Rare Brass Marine Chronometer in its Mahogany Case
Paris, Restoration period, circa 1830
– Chronometer Number 41, Dépôt général de la Marine royale, Restoration period.
A fine marine chronometer whose round enamel dial is signed “Hri Motel/Hger de la Marine” and numbered “N°41”, with Roman numeral hours and Arabic numeral minutes and seconds and three blued steel Breguet hands. The brass movement with pivoted detent escapement is mounted on a removable plate; the compensated balance with arms is fitted with four weights and timing screws. The brass drum case is housed in a mahogany box with a sliding door with glazed viewing aperture. An engraved copper plate bears the mark “N°41/M”. The indications on the brass bezel read: “N41 DEPOT Gle DE LA MARINE Rle”. The oils were checked in December 1966 by E. Brasseur/Horloger de la Marine/11, rue Général-Faidherbe/Le Havre.
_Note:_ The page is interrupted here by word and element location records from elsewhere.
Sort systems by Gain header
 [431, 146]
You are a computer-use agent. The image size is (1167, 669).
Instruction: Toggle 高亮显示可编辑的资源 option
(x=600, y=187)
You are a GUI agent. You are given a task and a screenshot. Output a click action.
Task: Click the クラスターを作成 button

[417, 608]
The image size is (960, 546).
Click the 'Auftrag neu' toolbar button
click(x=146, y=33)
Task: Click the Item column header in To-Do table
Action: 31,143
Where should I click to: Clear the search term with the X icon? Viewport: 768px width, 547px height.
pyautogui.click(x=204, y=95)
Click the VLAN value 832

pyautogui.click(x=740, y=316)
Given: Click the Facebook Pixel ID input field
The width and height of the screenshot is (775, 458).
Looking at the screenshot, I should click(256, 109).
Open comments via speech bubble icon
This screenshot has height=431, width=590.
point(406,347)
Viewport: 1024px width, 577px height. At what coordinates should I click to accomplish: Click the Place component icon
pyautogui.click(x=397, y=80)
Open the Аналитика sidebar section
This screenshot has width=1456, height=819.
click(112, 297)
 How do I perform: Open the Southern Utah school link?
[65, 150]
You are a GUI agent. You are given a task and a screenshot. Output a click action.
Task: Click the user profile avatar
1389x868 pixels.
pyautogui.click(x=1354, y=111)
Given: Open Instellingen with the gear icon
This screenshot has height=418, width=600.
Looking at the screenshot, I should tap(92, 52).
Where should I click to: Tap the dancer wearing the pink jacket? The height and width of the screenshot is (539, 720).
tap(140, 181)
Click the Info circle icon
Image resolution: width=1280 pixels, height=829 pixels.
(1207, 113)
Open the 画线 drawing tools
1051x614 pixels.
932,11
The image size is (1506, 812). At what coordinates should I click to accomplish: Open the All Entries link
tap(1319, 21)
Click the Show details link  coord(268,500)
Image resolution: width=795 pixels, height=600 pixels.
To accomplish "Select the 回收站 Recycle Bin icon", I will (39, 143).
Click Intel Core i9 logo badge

As ocean travel increased, scientists and watchmakers sought to develop timekeeping instruments to help determine the precise latitude and longitude of vessels at any given time, to protect them from the dangers of navigation. The main difficulty lay in determining the time at the reference meridian, i.e. by carrying on board a clock that was regulated to the time of that meridian. During the 17th and 18th centuries, clockmakers attempted to create clocks that remained precise during ocean voyages; these were called marine chronometers. The “Bureau des Longitudes” was created in France in 1795. Its goal was to improve the precision of marine chronometers and the finest precision clockmakers of the time, including Ferdinand Berthoud, Louis Berthoud, and, as of 1823, Jean-François-Henri Motel, were members of it. In addition to the present clock, Motel made a second, nearly identical, clock, numbered 44, which is in the British Museum in London (Inv. 1958/1006.1953).
Jean-François-Henri Motel (1786 - 1859)
Jean-François-Henri Motel was one of the most important French clockmakers of the early 19th century. Following his studies at the Ecole des Arts et Métiers in Chalons he came to Paris, where he was one of the most brilliant students of Louis Berthoud (1754-1813). After the death of his master he took over the workshop and quickly expanded it. He left the workshop in 1817, occasionally working with Breguet who entrusted him with the repair of chronometers of the Ministry of the Marine. In 1823, he was named “Horloger de la Marine”.